Before I can react, a hole opens on the underside of the ship. There’s a scraping sound, and a thin metal claw unfurls and drops a net over me. I’m trapped. I scream and thrash, but it only seems to dig the grooves of the net deeper into my skin. Even as the metal claw retracts and I am drawn into the belly of the ship, I can hear the gasps of the mermaids still cowering on the coral fields. None of them reached out to help me. They wouldn’t dare to.
This sort of sailboat print design hasn’t been seen in centuries, but everybody knows the legend of the giant squid. This ship belongs to the humans who almost single-handedly brought us to extinction. And I have just been captured by them. When the hatch slides closed beneath me, I am plunged into darkness. I start gasping for breath. I’ve never been above the surface before, so this is the first time I’ve ever breathed ordinary oxygen. Suddenly, rough hands draw me upright and a tube is shoved over my face. Fresh water floods my lungs. Now that my most immediate problem is taken care of, I gather the courage to look up.

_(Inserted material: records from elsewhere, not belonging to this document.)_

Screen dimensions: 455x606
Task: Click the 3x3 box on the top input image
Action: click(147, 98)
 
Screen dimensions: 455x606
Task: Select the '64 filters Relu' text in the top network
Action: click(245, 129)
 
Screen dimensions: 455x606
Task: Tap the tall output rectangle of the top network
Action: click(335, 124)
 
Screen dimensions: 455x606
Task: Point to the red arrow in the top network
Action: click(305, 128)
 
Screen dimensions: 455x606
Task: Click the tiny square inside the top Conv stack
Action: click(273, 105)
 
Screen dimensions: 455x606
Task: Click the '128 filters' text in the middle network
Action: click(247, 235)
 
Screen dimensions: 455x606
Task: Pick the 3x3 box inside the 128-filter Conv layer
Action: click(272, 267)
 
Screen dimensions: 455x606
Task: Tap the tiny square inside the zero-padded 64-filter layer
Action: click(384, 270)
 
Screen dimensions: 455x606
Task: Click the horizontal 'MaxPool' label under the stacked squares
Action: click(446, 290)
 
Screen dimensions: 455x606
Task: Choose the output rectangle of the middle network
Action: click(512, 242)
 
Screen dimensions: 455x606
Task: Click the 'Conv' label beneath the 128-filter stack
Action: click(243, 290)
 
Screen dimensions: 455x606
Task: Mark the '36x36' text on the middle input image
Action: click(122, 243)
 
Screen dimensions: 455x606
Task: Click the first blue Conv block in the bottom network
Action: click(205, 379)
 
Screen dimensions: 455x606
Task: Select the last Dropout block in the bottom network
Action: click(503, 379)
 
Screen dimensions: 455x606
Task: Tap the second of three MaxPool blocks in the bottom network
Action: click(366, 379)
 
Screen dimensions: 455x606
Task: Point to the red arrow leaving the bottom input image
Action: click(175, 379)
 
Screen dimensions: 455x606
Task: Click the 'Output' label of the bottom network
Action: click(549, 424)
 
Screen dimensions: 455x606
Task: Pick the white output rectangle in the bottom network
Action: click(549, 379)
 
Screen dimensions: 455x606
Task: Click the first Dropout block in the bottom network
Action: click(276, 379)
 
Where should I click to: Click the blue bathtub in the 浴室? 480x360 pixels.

Around me stand five humans, all with identical looks of shock on their faces. They each wear coats with the same giant squid design that is painted on their boat wrap vinyl. I’m not sure what to do. I can’t move my arms because of the nets that surround them. My fins won’t work without water. Instead, I simply stare at the humans, hoping that the expression on my face appears braver than I feel. One of them has some sort of timber and metal contraption that I’ve seen littered on the marine floor before. A knife? They reach out and use it to saw the net off my body. With my arms freed, I growl and rub at the welts on my skin. One of them smiles sadly and apologises to me. Then, I am shoved into a chair.